• _Work instructions_
Among the entries below, find the line with "The width and height of the screenshot is (1161, 623).", then quote it and each following line up to and including the line with "Task: Open merge tag picker for Tags field", and nothing else.

• _Data extract_
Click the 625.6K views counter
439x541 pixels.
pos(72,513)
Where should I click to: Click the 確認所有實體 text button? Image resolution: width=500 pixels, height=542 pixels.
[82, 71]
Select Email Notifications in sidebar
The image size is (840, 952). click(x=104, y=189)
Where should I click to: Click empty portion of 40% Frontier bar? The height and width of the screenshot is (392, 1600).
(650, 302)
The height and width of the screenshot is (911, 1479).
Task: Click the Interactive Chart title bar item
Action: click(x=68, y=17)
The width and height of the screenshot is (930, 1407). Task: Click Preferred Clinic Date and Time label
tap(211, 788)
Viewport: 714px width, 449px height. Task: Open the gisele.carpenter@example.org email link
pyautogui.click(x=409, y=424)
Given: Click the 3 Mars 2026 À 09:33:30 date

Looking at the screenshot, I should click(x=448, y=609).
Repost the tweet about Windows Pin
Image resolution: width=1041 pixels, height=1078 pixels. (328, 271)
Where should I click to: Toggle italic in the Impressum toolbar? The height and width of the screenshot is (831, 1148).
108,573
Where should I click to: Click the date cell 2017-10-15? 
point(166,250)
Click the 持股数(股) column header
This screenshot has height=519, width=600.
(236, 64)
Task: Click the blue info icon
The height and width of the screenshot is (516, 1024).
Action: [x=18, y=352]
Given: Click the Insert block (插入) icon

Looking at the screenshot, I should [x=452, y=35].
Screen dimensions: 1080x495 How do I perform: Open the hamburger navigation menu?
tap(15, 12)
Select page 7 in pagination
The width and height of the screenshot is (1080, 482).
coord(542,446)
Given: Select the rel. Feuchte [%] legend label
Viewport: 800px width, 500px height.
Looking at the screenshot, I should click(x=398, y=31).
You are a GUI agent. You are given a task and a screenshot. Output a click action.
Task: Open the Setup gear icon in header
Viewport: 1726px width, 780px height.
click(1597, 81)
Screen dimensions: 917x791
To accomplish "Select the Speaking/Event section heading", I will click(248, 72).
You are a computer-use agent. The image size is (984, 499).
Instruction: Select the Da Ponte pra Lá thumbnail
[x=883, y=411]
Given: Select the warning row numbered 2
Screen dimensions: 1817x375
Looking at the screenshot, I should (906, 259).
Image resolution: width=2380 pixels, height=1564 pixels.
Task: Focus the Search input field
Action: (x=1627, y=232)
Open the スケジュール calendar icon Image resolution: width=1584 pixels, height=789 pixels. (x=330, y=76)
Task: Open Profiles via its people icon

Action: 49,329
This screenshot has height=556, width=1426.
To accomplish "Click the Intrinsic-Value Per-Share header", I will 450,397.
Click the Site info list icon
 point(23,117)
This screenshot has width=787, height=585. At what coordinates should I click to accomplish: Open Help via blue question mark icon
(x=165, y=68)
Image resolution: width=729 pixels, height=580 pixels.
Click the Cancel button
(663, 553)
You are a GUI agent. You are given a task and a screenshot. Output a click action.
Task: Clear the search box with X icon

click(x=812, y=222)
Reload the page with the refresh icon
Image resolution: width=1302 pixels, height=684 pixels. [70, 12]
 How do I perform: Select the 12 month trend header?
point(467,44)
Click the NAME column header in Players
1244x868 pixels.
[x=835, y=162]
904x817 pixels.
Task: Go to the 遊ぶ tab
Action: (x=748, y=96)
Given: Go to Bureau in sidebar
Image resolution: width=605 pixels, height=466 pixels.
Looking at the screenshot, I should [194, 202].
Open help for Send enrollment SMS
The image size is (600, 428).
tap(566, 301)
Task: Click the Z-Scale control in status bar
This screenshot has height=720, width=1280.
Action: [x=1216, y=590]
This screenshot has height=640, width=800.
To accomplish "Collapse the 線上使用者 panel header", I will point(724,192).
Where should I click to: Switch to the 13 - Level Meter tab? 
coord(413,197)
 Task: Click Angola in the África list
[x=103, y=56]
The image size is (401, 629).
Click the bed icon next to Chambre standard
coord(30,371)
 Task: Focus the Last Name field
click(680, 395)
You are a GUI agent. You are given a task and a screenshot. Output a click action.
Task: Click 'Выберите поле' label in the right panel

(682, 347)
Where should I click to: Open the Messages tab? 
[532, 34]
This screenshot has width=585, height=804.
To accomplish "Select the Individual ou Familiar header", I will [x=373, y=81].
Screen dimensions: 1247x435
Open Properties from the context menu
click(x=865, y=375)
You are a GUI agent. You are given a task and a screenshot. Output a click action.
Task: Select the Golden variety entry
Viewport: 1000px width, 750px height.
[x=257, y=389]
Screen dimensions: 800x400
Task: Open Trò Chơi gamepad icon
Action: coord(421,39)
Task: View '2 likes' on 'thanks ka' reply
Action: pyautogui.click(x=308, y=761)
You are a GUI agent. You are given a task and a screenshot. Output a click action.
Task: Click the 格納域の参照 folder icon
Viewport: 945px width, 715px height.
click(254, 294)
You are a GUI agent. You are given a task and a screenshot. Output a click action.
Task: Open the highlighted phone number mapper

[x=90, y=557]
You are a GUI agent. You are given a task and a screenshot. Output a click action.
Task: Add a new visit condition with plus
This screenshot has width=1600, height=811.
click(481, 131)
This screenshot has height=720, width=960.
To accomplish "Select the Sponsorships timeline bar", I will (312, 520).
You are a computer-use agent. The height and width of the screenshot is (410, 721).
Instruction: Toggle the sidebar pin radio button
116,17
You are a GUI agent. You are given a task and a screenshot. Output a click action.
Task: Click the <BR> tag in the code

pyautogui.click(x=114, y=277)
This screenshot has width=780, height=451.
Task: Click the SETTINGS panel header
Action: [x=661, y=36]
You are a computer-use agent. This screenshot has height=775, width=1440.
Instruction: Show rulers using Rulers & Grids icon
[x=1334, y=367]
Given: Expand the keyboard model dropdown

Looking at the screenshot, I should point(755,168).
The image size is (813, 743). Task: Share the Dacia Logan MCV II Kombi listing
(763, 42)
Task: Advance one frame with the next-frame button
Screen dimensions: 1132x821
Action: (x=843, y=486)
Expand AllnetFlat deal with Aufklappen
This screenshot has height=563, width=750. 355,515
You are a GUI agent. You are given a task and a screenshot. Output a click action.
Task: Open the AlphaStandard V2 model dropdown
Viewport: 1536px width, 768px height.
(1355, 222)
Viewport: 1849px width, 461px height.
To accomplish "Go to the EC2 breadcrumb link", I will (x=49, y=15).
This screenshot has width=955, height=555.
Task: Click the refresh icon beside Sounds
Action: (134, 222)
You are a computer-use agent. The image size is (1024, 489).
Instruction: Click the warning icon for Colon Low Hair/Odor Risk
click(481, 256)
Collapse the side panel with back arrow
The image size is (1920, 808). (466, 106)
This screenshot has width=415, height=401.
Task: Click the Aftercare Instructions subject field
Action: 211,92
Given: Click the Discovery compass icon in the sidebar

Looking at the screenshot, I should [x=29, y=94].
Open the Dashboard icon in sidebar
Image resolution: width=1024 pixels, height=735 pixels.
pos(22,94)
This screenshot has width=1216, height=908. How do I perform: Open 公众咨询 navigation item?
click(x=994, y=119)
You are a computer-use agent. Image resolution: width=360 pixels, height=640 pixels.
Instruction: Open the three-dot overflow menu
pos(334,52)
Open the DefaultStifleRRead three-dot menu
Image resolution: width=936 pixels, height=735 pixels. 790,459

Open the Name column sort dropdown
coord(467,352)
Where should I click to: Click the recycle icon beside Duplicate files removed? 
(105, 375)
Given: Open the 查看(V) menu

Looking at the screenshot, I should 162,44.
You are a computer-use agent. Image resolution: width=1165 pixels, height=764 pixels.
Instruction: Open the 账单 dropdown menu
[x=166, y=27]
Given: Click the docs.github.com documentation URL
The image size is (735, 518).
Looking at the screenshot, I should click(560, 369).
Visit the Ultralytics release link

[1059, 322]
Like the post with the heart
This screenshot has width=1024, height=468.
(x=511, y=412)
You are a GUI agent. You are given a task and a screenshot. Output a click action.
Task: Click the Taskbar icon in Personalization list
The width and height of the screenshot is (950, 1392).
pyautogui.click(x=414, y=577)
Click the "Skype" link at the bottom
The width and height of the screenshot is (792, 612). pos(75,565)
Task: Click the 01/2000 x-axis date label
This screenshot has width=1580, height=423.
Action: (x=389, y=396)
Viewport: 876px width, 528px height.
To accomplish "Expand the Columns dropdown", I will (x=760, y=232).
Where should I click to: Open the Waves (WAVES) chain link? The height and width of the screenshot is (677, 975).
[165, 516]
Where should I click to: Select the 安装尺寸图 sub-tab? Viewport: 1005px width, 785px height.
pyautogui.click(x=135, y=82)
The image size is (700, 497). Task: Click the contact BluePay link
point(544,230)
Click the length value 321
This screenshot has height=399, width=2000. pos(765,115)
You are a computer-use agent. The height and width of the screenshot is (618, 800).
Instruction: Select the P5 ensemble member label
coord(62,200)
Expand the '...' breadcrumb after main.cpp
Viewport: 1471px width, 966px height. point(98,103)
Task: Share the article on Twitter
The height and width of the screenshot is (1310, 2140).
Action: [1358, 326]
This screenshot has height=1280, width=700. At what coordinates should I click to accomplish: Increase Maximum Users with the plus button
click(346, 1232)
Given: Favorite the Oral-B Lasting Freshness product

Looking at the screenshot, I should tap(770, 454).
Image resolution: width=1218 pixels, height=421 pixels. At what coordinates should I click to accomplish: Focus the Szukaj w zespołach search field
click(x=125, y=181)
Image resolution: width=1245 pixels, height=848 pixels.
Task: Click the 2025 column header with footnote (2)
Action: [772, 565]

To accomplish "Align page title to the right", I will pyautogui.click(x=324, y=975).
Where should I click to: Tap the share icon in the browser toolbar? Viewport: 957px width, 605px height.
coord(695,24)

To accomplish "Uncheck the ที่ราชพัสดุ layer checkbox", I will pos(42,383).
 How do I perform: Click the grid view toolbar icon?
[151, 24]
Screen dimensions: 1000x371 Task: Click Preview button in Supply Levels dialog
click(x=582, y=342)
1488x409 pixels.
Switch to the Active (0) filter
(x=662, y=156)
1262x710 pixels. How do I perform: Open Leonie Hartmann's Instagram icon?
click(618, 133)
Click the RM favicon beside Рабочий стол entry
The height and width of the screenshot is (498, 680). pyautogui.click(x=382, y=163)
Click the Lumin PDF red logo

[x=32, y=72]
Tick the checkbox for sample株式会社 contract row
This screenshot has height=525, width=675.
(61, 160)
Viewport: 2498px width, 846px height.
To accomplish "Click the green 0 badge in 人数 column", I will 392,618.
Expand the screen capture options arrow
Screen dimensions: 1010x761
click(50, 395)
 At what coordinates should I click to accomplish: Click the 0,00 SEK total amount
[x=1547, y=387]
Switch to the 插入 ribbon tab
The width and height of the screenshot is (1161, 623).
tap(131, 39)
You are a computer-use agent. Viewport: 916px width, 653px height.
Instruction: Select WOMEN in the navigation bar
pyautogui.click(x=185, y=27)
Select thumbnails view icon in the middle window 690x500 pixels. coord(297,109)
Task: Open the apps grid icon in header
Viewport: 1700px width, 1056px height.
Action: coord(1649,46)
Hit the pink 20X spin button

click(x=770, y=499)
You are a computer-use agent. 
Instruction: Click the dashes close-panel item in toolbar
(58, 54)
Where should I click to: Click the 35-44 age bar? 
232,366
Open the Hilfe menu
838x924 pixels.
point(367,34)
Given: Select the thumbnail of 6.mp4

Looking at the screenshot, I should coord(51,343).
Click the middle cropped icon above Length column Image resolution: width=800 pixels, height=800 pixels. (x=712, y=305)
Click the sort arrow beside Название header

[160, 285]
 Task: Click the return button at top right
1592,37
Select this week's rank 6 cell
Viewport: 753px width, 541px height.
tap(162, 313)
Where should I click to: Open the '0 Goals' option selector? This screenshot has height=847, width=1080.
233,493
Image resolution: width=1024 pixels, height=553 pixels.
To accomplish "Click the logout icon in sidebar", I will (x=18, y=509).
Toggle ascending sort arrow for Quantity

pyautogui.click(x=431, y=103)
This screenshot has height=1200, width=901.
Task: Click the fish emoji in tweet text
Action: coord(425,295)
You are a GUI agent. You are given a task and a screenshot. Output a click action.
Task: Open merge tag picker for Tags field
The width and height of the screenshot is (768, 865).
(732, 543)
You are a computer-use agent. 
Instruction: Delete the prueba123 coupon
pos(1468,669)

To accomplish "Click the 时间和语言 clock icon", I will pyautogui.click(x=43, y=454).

• _Output of the exercise_
The width and height of the screenshot is (1161, 623).
tap(131, 39)
You are a computer-use agent. Viewport: 916px width, 653px height.
Instruction: Select WOMEN in the navigation bar
pyautogui.click(x=185, y=27)
Select thumbnails view icon in the middle window 690x500 pixels. coord(297,109)
Task: Open the apps grid icon in header
Viewport: 1700px width, 1056px height.
Action: coord(1649,46)
Hit the pink 20X spin button

click(x=770, y=499)
You are a computer-use agent. 
Instruction: Click the dashes close-panel item in toolbar
(58, 54)
Where should I click to: Click the 35-44 age bar? 
232,366
Open the Hilfe menu
838x924 pixels.
point(367,34)
Given: Select the thumbnail of 6.mp4

Looking at the screenshot, I should coord(51,343).
Click the middle cropped icon above Length column Image resolution: width=800 pixels, height=800 pixels. (x=712, y=305)
Click the sort arrow beside Название header

[160, 285]
 Task: Click the return button at top right
1592,37
Select this week's rank 6 cell
Viewport: 753px width, 541px height.
tap(162, 313)
Where should I click to: Open the '0 Goals' option selector? This screenshot has height=847, width=1080.
233,493
Image resolution: width=1024 pixels, height=553 pixels.
To accomplish "Click the logout icon in sidebar", I will (x=18, y=509).
Toggle ascending sort arrow for Quantity

pyautogui.click(x=431, y=103)
This screenshot has height=1200, width=901.
Task: Click the fish emoji in tweet text
Action: coord(425,295)
You are a GUI agent. You are given a task and a screenshot. Output a click action.
Task: Open merge tag picker for Tags field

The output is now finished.